Hipotesis 2. Kepemimpinan spiritual secara positif memprediksi keanggotaan.
Hipotesis 3. Hubungan positif antara kepemimpinan spiritual dan komitmen dan kinerja
organisasi sepenuhnya dimediasi oleh pemanggilan / makna dan keanggotaan.
6. Metode
a. Sampel dan prosedur
o Para peserta untuk penelitian ini adalah taruna di Akademi Militer Amerika Serikat.
Sampel ini dipilih karena memberikan pengaturan di mana kelompok yang utuh
berinteraksi dari waktu ke waktu dalam kondisi yang penuh tekanan dan menantang, dan
di mana serangkaian peringkat kinerja multi-sumber yang kaya akan tersedia.

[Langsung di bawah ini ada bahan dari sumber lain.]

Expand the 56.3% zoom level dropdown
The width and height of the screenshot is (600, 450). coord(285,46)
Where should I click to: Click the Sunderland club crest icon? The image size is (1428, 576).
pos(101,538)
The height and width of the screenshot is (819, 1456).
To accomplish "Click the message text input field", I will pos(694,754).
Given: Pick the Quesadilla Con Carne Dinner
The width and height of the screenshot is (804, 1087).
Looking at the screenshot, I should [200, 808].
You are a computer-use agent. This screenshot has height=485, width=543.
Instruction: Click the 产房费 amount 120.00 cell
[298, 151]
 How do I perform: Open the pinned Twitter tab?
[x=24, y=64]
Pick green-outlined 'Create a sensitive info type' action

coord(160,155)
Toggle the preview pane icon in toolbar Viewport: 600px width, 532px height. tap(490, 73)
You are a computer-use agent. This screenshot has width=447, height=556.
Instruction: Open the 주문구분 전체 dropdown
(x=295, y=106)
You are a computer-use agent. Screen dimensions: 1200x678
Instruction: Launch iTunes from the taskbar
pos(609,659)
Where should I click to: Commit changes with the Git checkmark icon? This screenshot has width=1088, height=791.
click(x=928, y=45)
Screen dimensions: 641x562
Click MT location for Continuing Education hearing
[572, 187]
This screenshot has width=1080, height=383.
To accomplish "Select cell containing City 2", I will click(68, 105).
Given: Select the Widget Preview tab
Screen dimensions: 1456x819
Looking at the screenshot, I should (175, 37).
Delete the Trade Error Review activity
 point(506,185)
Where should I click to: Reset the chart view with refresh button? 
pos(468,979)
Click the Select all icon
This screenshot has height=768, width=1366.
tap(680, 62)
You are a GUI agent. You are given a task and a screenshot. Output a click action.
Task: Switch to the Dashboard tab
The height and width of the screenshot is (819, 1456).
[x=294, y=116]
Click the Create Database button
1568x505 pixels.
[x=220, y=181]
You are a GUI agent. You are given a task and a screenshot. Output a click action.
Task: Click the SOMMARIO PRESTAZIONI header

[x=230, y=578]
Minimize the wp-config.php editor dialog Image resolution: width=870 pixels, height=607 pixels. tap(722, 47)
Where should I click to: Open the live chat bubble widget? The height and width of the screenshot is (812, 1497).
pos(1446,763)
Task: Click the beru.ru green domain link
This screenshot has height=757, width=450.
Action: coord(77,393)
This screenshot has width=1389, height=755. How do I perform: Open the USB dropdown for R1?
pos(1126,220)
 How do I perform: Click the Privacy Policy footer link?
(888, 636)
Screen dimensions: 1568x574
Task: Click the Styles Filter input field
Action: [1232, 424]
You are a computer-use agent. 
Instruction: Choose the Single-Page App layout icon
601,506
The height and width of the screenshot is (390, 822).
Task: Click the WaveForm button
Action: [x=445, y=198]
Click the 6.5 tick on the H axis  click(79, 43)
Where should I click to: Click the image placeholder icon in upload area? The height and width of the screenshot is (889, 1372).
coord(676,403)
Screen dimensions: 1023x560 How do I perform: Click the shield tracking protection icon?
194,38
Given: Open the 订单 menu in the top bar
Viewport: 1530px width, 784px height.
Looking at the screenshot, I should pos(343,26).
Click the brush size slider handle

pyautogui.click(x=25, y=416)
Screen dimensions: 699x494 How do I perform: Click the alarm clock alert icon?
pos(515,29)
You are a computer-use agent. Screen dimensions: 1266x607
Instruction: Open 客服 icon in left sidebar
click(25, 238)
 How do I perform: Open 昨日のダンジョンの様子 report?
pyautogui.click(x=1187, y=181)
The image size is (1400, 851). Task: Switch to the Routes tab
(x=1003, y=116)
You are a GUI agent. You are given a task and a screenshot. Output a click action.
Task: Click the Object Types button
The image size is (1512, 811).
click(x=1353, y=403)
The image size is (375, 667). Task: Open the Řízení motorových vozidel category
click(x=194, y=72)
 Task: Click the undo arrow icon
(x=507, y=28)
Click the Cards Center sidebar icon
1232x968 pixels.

o Kadet memasuki Akademi dari sekolah menengah, perguruan tinggi, sekolah persiapan,
atau militer aktif.
o Pasukan terdiri dari anggota pasukan (pengikut) yang merupakan mahasiswa baru dan
taruna tingkat dua, dan pemimpin pasukan yang merupakan taruna junior.
o Untuk mewakili populasi korps taruna di Akademi, kami meminta sampel dari salah satu
dari empat resimen taruna. Dua ratus empat puluh delapan kadet menyelesaikan survei,
menghasilkan data untuk 62 dari 128 regu di resimen, mewakili 49%. Yang penting,
sampel termasuk regu dari delapan perusahaan di resimen.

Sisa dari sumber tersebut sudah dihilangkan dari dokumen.